Today was busy, I’ll admit it. But lately there’s been some . . . well, let’s just say “hmm” or “ah ha” moments in between all the chaos — which definitely puts life into perspective.
Today was field day for the girls. Hustle and bustle to get them out the door with both Amber and Ryan close behind. After dropping Ryan at my parent’s house and the girls off at field day it was time to go to OT. OT was great with Michelle, Maura, and McKenzie, a student from Quinnipiac. Michelle noticed that Amber’s left hand and wrist have loosened up since the last week which is great. Michelle and Maura showed me some more exercises to do with Amber to keep up with the stretching of her arm, elbow and shoulder, along with making sure that Amber gets her core muscles tight as well as her back straighter.
After OT was done Amber really wanted to go to field day to watch. So we hurry back towards home to try to make it in time, which was really close considering field day ended at 12:30 PM. We made it just in time to spend about 40 minutes having lunch with her class. Amber was in her glory!!
Then it was time for me to whisk the girls away from field day and drop them off to their grandparents’ house where Ryan was so that I could bring Amber to radiation. Radiations have been a little extra special because yesterday Amber’s Memere got to come with us and now today, her Pepere came with us. After radiation I had to run to Stop & Shop (thank you Pep for staying with Amber) to pick up some groceries as well as bouquets for the big dance recital that’s happening on Sunday.

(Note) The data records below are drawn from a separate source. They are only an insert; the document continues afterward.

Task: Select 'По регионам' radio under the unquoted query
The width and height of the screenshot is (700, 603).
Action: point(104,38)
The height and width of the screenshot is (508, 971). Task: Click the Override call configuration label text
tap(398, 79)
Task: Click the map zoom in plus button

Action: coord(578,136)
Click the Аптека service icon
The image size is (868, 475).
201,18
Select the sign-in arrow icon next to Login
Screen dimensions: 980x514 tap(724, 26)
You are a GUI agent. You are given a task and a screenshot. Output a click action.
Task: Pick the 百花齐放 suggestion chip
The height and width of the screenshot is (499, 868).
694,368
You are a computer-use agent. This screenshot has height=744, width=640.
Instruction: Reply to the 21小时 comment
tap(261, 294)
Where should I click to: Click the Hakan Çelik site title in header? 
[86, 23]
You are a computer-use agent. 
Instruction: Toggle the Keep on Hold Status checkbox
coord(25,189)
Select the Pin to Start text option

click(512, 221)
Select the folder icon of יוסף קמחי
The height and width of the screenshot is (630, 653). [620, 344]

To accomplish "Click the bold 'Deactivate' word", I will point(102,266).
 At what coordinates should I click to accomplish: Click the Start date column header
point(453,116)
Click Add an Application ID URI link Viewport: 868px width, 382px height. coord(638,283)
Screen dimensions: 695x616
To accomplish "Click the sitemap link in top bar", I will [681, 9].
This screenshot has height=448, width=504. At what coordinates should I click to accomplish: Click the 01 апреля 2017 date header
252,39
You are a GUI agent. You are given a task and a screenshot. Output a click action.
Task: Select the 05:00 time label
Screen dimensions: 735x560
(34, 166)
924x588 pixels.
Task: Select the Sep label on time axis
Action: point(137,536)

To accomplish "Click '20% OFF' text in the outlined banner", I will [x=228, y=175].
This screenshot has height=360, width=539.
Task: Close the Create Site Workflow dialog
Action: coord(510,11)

After picking the rest of the kiddos up from my parent’s, and putting half of them down for naps, it was time to unload stuff from field day, groceries, and flowers. Later, while I was making cupcakes for this upcoming weekend, my mind kept pondering over something Amber said earlier in the day. Amber’s been coming up with “wishes” for the Make A Wish Foundation, where she has a special Wish Box to put them in. She says to me “Hey Mama, I have another wish for the wish box.” “Oh great Amber, what is it?” and she says “I wish for Cousin Jenn not to have Cystic Fibrosis anymore.” I stop what I’m doing and look at Amber. I’m dumbfounded. How can this six and a half year old have this level of maturity and selflessness to ask for, to even think of something like this? Her wish. My heart swells. My heart breaks. So special and so awe-inspiring. Makes me wonder how I can be less selfish, and further, on a grander scale, how the world can be less selfish; to think of others instead of just ourselves. There’s a lot to take from this very simple and very sweet request of a child’s personal wish. Perhaps we all could learn a thing or two from Amber.